Cortisol: The Jekyll and Hyde of Peak Performance
Think cortisol and most people think stress. For years stress management approaches have taught us to ‘lower our cortisol’ but cortisol is one of the strongest peak performance tools we have. The trick? Getting on top of its biology. In this article I break down the fundamentals of cortisol and how the modern workplace creates a biological ceiling and I provide 5 evidence-based protocols for how to break that ceiling.
The Biology Basics
When you encounter a stressor, be it physical, psychological, or environmental, a small, primitive area in your brain called the hypothalamus releases a hormone call corticotrophin releasing hormone, or CRH for short. CRH then signals to your pituitary gland (a small pea sized organ located directly below the hypothalamus in your brain) to release adrenocorticotropic hormone (ACTH) which ultimately prompts your adrenal gland to release cortisol into your blood stream. This happens over the course of a matter of seconds and cortisol levels continue to rise and peak at around 30 minutes.

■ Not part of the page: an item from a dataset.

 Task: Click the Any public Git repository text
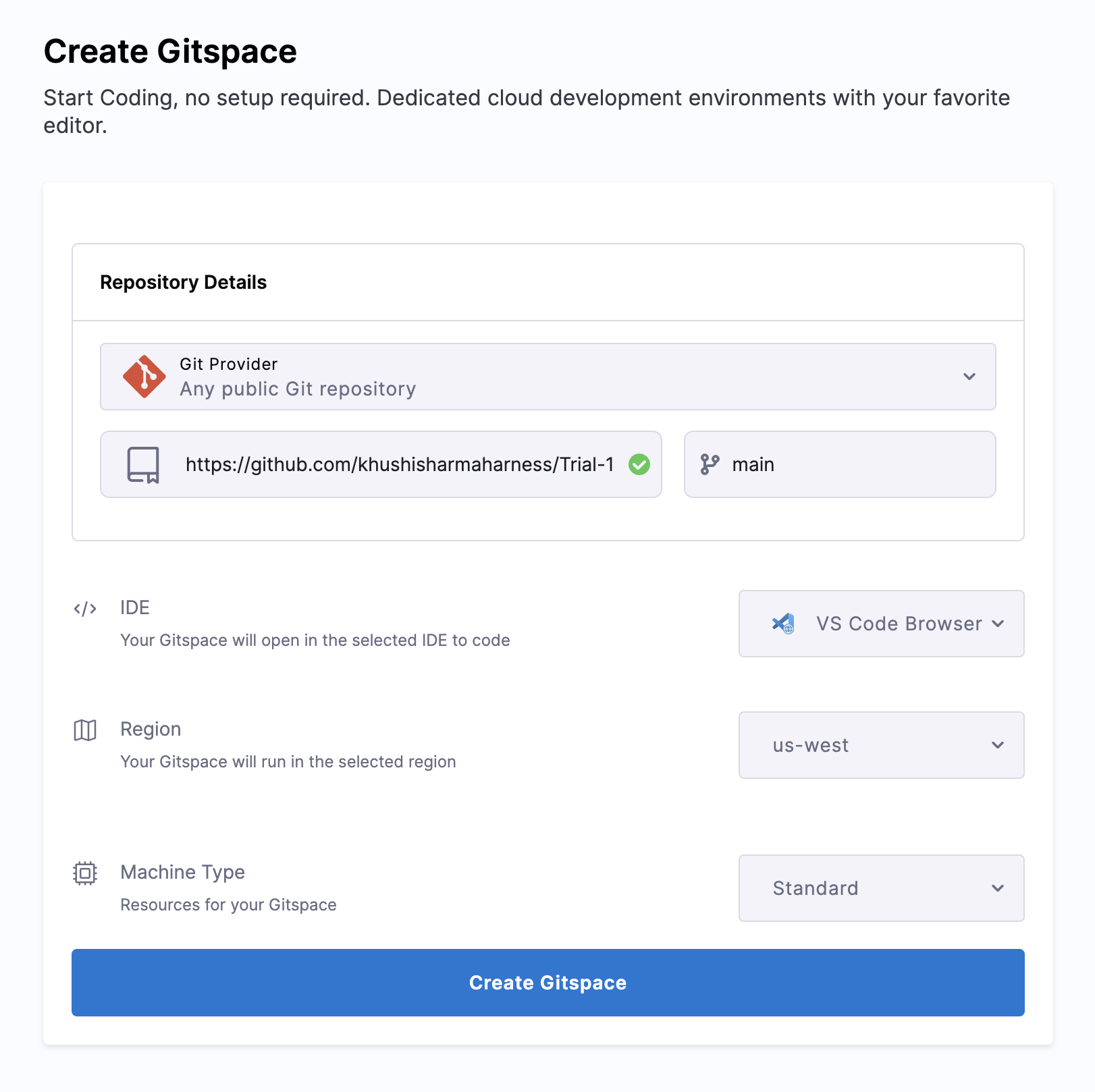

Once in the bloodstream, cortisol reacts with glucocorticoid receptors all throughout your body in prepare it to deal with the stress you just faced. It mobilises energy for your muscles, it enhances your cardiovascular system function, it temporarily suppresses ‘non-essential’ activity (such as digestion) in order to focus resources where they are needed. Cortisol boosts alertness and attention. All of this prioritises immediate survival.
Evolutionarily speaking, coming across a lion and suddenly having unlimited energy, heart into overdrive, and all energy needs focused on survival was a very good thing. Once the stressor has been avoided, cortisol is mostly cleared by your liver returning to baseline levels within an hour or so. Normal metabolism resumes. BAU.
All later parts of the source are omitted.